Off grid balcony solar isnt super hard. If you have an all-in-one charge controller/battery/inverter (jackery, goal zero, and a million others), you just plug the panels right into it, and you can pull power out the other side with no trouble. That’s also debatably “diy”. Getting a little more advanced than that still isnt too hard.
https://solar.lowtechmagazine.com/2023/12/how-to-build-a-small-solar-power-system/
Personally, I have a goalzero power station and 300W of panels. I wish I had done a little more research before buying the goalzero, cause I probably would have gone a different route (LFP battery, not NMC) because I care way more about charge cycles than energy density.
Thanks! That site is super helpful.
It seems like most of the balcony solar-like set ups would be more pre-made than I’m after. Really I just want a little project that I can learn about solar on and gives me something useful at the end of it. Maybe a direct drive attic vent fan would be more my speed at this point. I’m also open to other ideas if someone has a good beginner project.
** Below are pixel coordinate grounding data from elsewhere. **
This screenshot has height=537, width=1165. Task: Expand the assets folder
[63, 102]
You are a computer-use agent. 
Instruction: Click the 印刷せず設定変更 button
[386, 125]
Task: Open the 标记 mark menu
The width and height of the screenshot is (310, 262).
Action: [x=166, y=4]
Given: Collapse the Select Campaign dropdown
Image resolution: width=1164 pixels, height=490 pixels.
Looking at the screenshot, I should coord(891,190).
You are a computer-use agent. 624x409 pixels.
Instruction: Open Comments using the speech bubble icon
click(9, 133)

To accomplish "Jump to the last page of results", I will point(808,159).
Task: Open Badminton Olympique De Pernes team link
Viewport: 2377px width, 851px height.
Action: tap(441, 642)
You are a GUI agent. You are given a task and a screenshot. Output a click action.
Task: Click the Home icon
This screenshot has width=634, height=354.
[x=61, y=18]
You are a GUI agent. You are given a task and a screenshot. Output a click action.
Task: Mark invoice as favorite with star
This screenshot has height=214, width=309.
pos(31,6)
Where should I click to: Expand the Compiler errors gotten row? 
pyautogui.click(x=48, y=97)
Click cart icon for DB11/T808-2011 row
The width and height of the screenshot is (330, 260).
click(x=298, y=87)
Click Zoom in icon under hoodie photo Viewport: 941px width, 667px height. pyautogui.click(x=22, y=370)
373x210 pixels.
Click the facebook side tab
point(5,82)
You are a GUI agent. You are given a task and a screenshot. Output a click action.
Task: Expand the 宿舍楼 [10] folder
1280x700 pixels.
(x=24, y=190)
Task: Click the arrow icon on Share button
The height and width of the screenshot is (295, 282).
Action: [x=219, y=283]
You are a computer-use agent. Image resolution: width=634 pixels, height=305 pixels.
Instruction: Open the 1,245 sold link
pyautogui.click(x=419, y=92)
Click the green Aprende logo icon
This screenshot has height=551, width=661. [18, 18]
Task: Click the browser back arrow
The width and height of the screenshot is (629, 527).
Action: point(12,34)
Having battery storage is the most expensive part of any off-grid system. Without it, you obviously dont need batteries, but you can also get rid of all the battery management stuff, charge controlling, inverters, etc.
Direct attic fan sounds great because you need it the most when it’s the most sunny.
It would be cool to do a direct solar powered hydroponics or pond project, where you just pump all the water to a reservoir when you have sun, and let it drain back 24 hours a day.
I figure batteries are their own thing and useful on their own. Technically if the panels provide the minimum your unit uses for fridge and such non is needed but batteries to me is about having blackouts and being able to still function as normal for enough time to get it sorted. Granted that can be a long time but like an hour can cover the majority of outages and as it gets longer you get more but its sorta one of those things where the longer it is the less often its going to come into play but then you have where if the panels get you more than you need then you can pay less at night to. For awhile anyway.